|Subject||Re: [firebird-support] Firebird 3 - Auto Garbage collection with Sweep interval = 0|
Adding just a bit more detail to the description of garbage collection in Firebird.
For those who know little about Firebird, when a record is updated, Firebird
does not replace the old version with the new. Instead, it creates a new version
and chains the old version behind the new. Each record version is marked with
the identity of the transaction that created it. Concurrent transactions can see
different versions of the same record. Each transaction sees the newest version
that was committed when the reading transaction started (in concurrency isolation)
or the newest committed version (in read committed isolation).
The challenge is to remove versions too old for any active transaction to read
without spending all day doing it.. The answer is garbage collection - which can
be "cooperative", "background", or "combined." Combined (as you might guess)

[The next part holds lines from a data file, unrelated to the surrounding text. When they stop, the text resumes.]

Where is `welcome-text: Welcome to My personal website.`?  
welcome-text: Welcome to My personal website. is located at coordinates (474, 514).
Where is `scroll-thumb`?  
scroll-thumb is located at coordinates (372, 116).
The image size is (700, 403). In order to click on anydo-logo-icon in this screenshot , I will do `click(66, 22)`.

decides on a case by case basis whether to do cooperative or background
clean-up. Classic and SuperClassic modes only support cooperative garbage
Although it is possible to create a connection that does not remove unlovable
ancient record versions, generally, any time a connection touches a record with
back versions too old to be seen by any active transaction, it will cause those old
versions to be removed. (The exception is the mode gbak uses to create a backup
with the -g switch, when the intention is to restore the backup as the new working
copy of the database. Cleaning a database you plan to discard is a waste of time.)
When a normal transaction reads a record, it checks for back versions of the
record that were created by a transaction that no running transaction cares about.

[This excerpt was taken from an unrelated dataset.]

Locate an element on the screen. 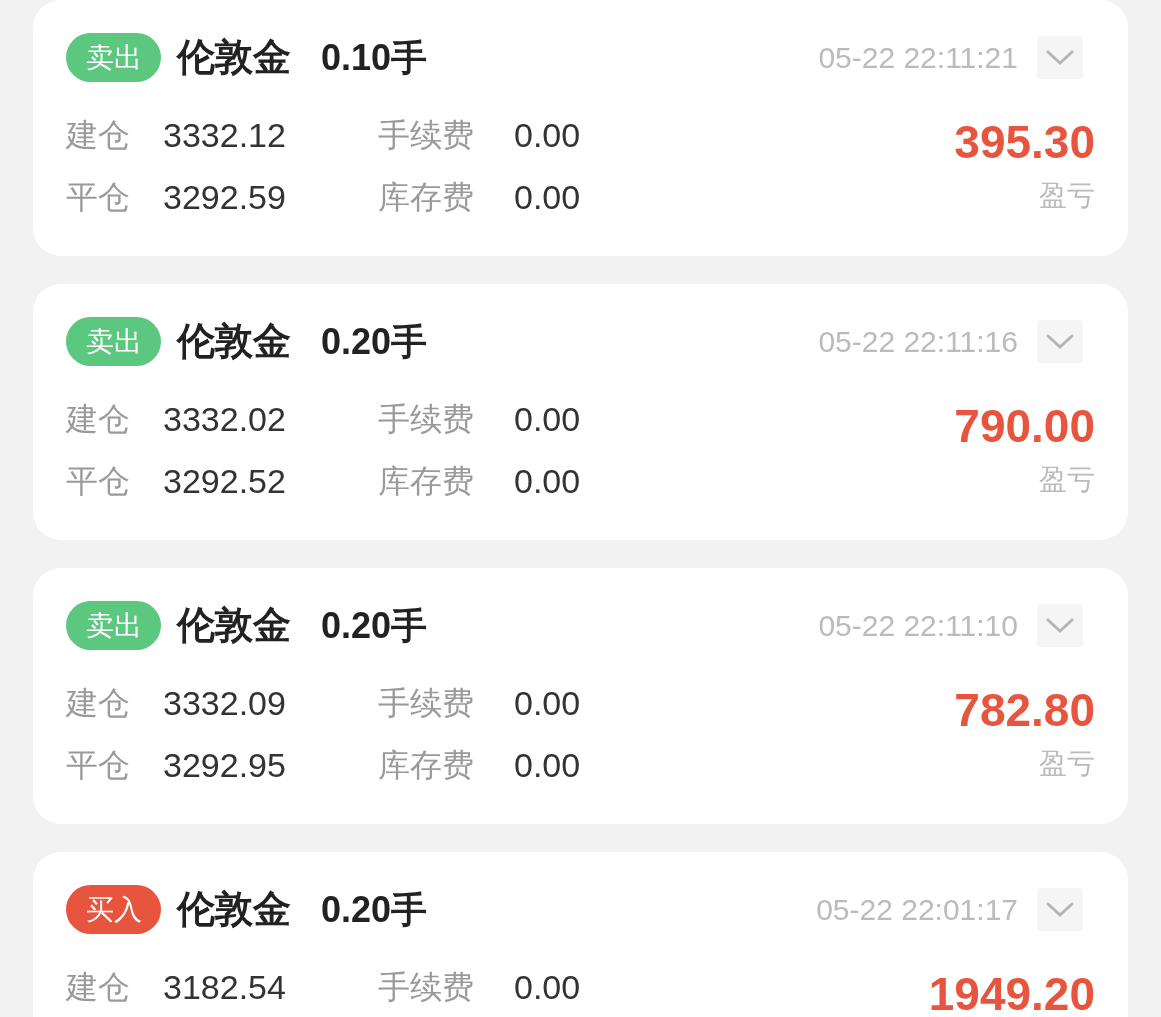 The width and height of the screenshot is (1161, 1017). trade-time: 05-22 22:11:16 is located at coordinates (918, 342).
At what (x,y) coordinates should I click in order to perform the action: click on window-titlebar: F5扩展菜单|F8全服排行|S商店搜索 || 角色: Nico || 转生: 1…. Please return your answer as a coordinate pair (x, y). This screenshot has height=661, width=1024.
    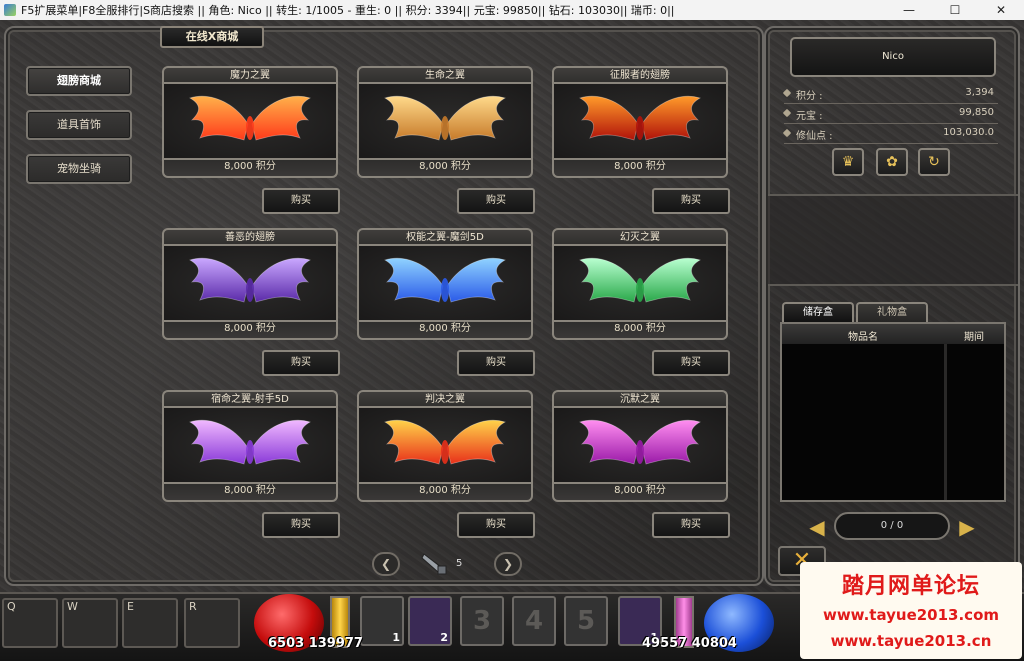
    Looking at the image, I should click on (512, 10).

Specifically, it checks for a version, newer that the next oldest, that every running
transaction can read. The older versions are a pure waste of space. If it tries to
read a record marked as deleted, it determines whether the deletion is visible to
all active transactions and causes it to be deleted.
Cooperative garbage collection.
If the system is using cooperative garbage collection, the active transaction
breaks the chain of back versions after the version that all running transactions
can read, releases the space used by the old versions to the system for reuse,
and cleans up any index entries that reference that version.
If there are few back versions to remove, they are likely to be on the same
page with the record version that the transaction read, so the I/O overhead is small.
Background garbage collection.
If an unlucky transaction happens to read a record that has many back versions,
it has to do a lot of work that it wasn't planning on doing. In SuperServer configuration,
Firebird can run a background thread that cleans up old versions. When a user
transaction runs into a record that needs garbage collection, it puts that record's
identifier on a list for the background thread to clean up. When the background
thread cleans up a record, it cleans up all the records on that page.
That sounds like a big win, but on a busy system the background garbage thread
can fall behind. Think of a strike by sanitation workers.
Some applications tend not to revisit deleted records. Well, duh... why would you?
As a result, a page full of deleted stubs and their back versions may never be garbage
collected either cooperatively or in background. A full table scan, either as part of a
sweep or backup or programmatically will cause deleted stubs to be removed.